Current ASSU Vice President Michael Cruz ’12 and Senator Stewart Macgregor-Dennis ’13 have been elected as next year’s ASSU Executives, defeating Tenzin Seldon ‘12 and Joe Vasquez ’11.
According to ASSU Elections Commissioner Stephen Trusheim ’13, this year’s elections saw “the highest turnout for undergraduates since recorded history.” More than “60 percent of the undergraduate population voted in this year’s elections,” he said.
“We’re very excited to serve Stanford and build on our work,” Cruz said of his recent victory.
For the time being, Cruz and Macgregor-Dennis are gearing up for the transition process. They have begun a dialogue with current ASSU President Angelina Cardona ’11 and current Chief of Staff John Haskell ’12 about this process.
“In the next few days, we’ll be releasing applications for our chief of staff position and with that also our formal agenda,” Cruz said.
Twelve out of the 15 students elected to the ASSU Undergraduate Senate were endorsed by the Students of Color Coalition (SOCC), led by Dan Ashton ’14, who won the most number of votes in the senate election and Rafael Vazquez ‘12, the only incumbent senator to seek reelection.
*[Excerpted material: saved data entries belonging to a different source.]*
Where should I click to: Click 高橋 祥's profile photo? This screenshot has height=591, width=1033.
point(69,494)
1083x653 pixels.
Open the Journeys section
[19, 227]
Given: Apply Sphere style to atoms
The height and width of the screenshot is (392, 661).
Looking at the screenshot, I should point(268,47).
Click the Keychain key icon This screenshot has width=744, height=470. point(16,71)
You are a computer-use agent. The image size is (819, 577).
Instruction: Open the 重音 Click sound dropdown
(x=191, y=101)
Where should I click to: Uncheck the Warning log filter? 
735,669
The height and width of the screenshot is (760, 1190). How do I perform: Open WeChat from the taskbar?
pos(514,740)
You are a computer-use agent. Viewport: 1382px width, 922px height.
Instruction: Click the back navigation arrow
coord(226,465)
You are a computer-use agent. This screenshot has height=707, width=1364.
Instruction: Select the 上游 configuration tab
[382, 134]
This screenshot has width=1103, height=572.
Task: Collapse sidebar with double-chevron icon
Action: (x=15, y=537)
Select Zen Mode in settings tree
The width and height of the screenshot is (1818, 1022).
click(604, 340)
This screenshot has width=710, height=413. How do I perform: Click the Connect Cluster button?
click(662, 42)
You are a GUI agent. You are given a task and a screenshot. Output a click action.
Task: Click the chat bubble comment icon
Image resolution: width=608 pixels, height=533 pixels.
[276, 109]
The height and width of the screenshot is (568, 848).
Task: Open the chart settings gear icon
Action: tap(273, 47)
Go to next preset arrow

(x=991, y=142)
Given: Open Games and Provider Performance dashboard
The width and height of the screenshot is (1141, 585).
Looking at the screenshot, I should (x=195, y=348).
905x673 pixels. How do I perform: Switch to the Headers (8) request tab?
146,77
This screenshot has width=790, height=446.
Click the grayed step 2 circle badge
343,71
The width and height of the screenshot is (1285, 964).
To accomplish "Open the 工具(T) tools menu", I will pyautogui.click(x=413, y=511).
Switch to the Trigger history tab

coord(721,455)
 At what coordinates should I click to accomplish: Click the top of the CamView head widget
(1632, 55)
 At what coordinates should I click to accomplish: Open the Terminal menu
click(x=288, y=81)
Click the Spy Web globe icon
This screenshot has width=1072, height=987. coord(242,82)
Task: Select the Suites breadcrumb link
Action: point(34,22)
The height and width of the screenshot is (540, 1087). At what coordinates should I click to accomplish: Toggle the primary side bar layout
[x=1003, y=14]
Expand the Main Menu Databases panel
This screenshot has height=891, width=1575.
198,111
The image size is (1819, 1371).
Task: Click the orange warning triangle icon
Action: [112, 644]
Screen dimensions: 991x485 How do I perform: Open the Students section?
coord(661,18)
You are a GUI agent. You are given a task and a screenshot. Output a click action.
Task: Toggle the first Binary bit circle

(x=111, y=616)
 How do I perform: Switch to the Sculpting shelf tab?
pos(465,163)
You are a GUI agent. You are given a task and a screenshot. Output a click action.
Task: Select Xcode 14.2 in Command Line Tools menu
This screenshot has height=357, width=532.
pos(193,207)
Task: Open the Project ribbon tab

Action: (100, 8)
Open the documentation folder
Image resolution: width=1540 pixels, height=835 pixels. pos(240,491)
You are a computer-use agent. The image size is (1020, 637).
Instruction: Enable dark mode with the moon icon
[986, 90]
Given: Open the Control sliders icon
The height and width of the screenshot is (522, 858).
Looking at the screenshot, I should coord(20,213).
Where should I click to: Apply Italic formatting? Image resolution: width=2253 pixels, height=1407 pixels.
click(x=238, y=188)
Cruz & Macgregor-Dennis also received a SOCC endorsement.
The formal turnover for Executive is currently set for Friday, April 22. The Senate is slated to transition Tuesday, April 26.
In the results for advisory measure A, which surveyed students about support for the return of ROTC to Stanford, option A (“I support the return…”) received 2,406 votes — the most votes of the three options. Option C (“I choose to abstain”) received 2,117 votes, and option B (“I oppose the return…”) received 929 votes. The measure does not have any official influence on the Faculty Senate committee’s decision about ROTC’s return to campus, which will be announced later in spring.
“I can’t speak for the ad hoc committee, but I would hope that they view this as an indicator that there is significant support on campus . . . that there’s a place for ROTC on this campus,” said Warner Sallman ’11, who was an organizer for the “yes on A” campaign.
Sallman added that he admired the efforts put forth by the abstention campaign, whose strategy was to urge students not to vote against the measure but rather to select the “I choose to abstain” option when voting.
All undergraduate-only special fees groups passed, with the exception of the Stanford Chaparral and The Claw Magazine, which received 48.48 percent and 49.56 percent approval, respectively. Groups needed at least 50 percent to pass.
Sunday FLiCKS was the only group that failed to pass joint special fees, as 73.71 percent of undergraduate voters approved the fees but only 42.14 percent of graduate voters approved the fees.
Approval of special fees for the Stanford Flipside means that students approved the publication’s allotted budget for a Segway, which Flipside president Jeremy Keeshin ’12 said would help with the publication’s distribution and advertising.
According to Keeshin, the objective of the Flipside’s request was to impart “a funny message of the special fees process.” He said the publication’s special fees approval “probably means that people are voting for verbs that they know, [and] groups that they’ve seen around or like.”
Low graduate student turnout (around 28 percent) made the overall student turnout drop about 6 percent. This trend was also evident in the elections to the Graduate Student Council, where six of the 10 district candidate winners were write-in candidates, some winning with as few as two or three write-in votes.
Current freshmen elected “The Quad,” current sophomores elected “Leland Stanford Juniors” and current juniors elected “Senior Citizens” as class presidents.